A green ammonia developer and technology provider is laying the groundwork for a series C capital raise later this year, and still deliberating on a site for its first project.

Starfire Energy, a Denver-based green ammonia producer, is wrapping up a series B capital raise and laying the groundwork for a series C later this year, CEO Joe Beach said in an interview.

The company completed a $6.5m series A in 2021 and finished a $24m series B last year. Investors include Samsung Ventures, AP Ventures, Çalık Enerji, Chevron Technology Ventures, Fund for Sustainability and Energy, IHI Corporation, Mitsubishi Heavy Industries, Osaka Gas USA, Pavilion Capital and the Rockies Venture Club.

Beach declined to state a target figure for the upcoming raise. The firm has not used a financial advisor to date.

Starfire is currently deliberating on locations for its first production facility to come online in 2026, Beach said. Colorado is a primary contender due to ammonia demand, while the Great Plains offer abundant wind energy.

The firm’s strategy is to use renewable energy and surplus nuclear power from utilities to create ammonia from hydrogen with no storage component, eliminating the problems associated with hydrogen storage and transportation.

Targeted offtake industries include agriculture, maritime shipping and peaking power fuel consumption.

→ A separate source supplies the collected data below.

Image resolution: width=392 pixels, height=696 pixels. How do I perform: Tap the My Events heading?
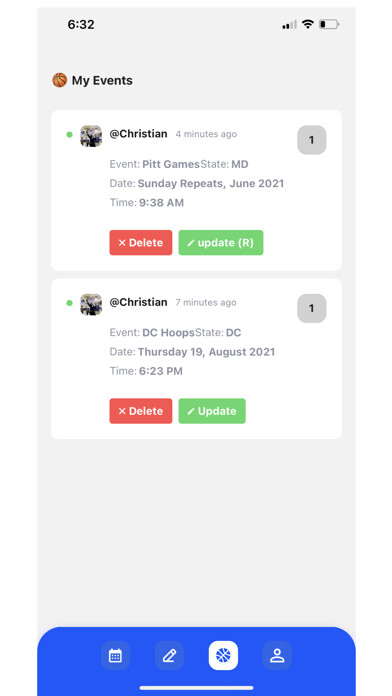102,80

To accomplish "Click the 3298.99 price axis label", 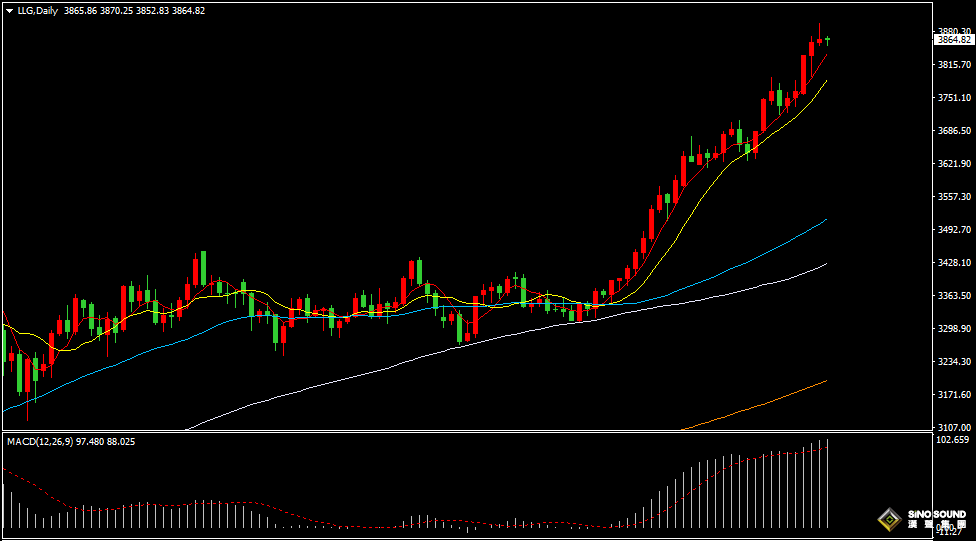I will (954, 329).
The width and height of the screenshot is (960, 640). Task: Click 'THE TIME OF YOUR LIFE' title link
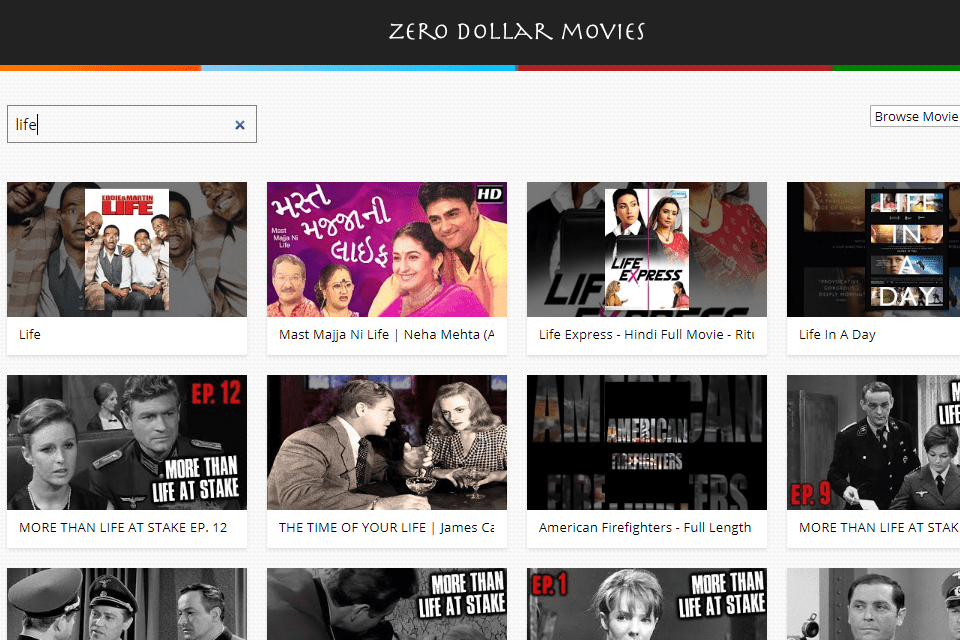pos(386,528)
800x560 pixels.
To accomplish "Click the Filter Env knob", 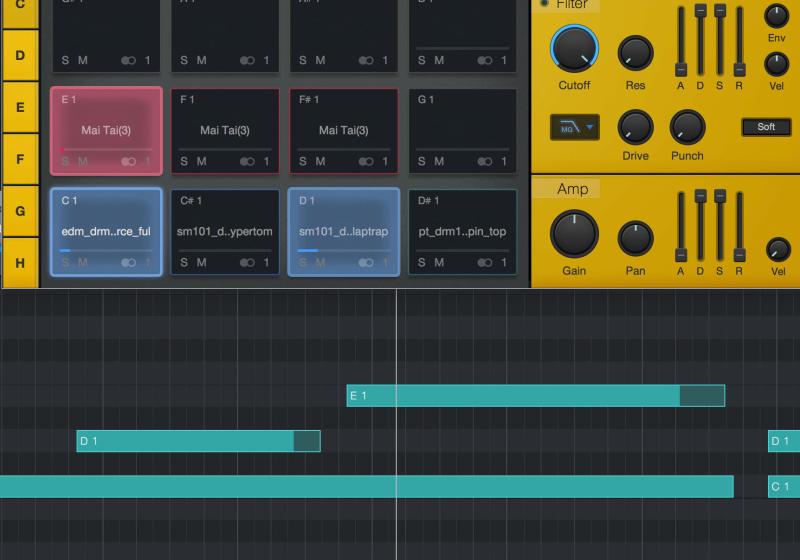I will (x=776, y=16).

“The demand is global,” Beach said, stating that he expects about 150 leads to convert to MOUs. “We get inbound interest every week.”

For future capital raising, Beach said the company could take on purely financial investors, as it already has a long list of strategic investors.

“The expectation is we will wind up with manufacturing plants around the world,” Beach said.

The “new petroleum”

Many hydrogen production projects have been announced worldwide in the last year.

Beach said he expects many of those to transition into ammonia production projects, as ammonia is much easier to export.

Now, Starfire is working on developing its ammonia cracking technology, which converts ammonia into an ammonia/hydrogen blend at the point of use for chemical processes. The final product form in that process is 70% ammonia, 22.5% hydrogen and 7.5% nitrogen – all free of emissions.

The company is using proceeds of its series B capital raise to develop its Rapid Ramp and Prometheus Fire systems. Rapid Ramp uses a modular system design for the production of green ammonia using air, water, and renewable energy as the sole inputs. Prometheus Fire is an advanced cracking system that converts ammonia into hydrogen, operating at lower temperatures than other crackers and creating cost-effective ammonia-hydrogen blends that can replace natural gas.

The advantage to using this technology is that it makes the export of a hydrogen product financially feasible, Beach said.

“You should see ammonia becoming the new petroleum,” he said of the global industry. Ammonia can be deployed internationally like oil and provide the dependability of coal.

Eventually Starfire will undergo a financial exit, Beach said. Likely that will mean an acquisition, but an IPO is also on the table.